== PROBLEM REQUIREMENTS ==
Everything from the line with "Where should I" to the end of the data is to be retyped exactly, and nothing else.
● ● ● ●
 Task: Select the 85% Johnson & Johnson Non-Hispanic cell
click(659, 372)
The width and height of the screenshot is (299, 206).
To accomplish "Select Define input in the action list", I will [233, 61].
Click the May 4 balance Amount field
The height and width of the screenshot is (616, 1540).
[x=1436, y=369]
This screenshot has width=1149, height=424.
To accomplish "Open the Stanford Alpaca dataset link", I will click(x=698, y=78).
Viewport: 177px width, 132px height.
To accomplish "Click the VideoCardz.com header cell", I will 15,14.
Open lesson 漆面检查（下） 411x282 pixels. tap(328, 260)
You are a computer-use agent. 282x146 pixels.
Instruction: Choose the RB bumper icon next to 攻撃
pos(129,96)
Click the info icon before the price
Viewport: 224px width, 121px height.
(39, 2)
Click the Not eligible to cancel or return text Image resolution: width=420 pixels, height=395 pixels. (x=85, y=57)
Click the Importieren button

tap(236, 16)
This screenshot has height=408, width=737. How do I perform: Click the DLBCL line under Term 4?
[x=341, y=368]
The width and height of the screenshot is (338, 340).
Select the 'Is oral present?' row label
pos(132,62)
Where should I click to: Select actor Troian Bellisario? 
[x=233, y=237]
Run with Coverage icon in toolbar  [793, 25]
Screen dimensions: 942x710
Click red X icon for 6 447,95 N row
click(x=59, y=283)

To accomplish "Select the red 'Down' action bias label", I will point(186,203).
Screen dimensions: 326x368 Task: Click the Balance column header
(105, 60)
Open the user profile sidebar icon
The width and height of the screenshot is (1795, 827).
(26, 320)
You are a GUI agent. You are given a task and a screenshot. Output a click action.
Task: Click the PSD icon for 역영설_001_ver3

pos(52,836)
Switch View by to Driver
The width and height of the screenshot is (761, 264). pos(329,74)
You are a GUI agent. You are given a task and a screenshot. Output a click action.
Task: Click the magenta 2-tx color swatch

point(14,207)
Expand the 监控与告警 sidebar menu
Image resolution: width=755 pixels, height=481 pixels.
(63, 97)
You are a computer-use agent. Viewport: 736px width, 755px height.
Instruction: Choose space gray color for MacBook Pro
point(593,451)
● ● ● ●
== YOUR SOLUTION ==
Where should I click to: Select actor Troian Bellisario? 
[x=233, y=237]
Run with Coverage icon in toolbar  [793, 25]
Screen dimensions: 942x710
Click red X icon for 6 447,95 N row
click(x=59, y=283)

To accomplish "Select the red 'Down' action bias label", I will point(186,203).
Screen dimensions: 326x368 Task: Click the Balance column header
(105, 60)
Open the user profile sidebar icon
The width and height of the screenshot is (1795, 827).
(26, 320)
You are a GUI agent. You are given a task and a screenshot. Output a click action.
Task: Click the PSD icon for 역영설_001_ver3

pos(52,836)
Switch View by to Driver
The width and height of the screenshot is (761, 264). pos(329,74)
You are a GUI agent. You are given a task and a screenshot. Output a click action.
Task: Click the magenta 2-tx color swatch

point(14,207)
Expand the 监控与告警 sidebar menu
Image resolution: width=755 pixels, height=481 pixels.
(63, 97)
You are a computer-use agent. Viewport: 736px width, 755px height.
Instruction: Choose space gray color for MacBook Pro
point(593,451)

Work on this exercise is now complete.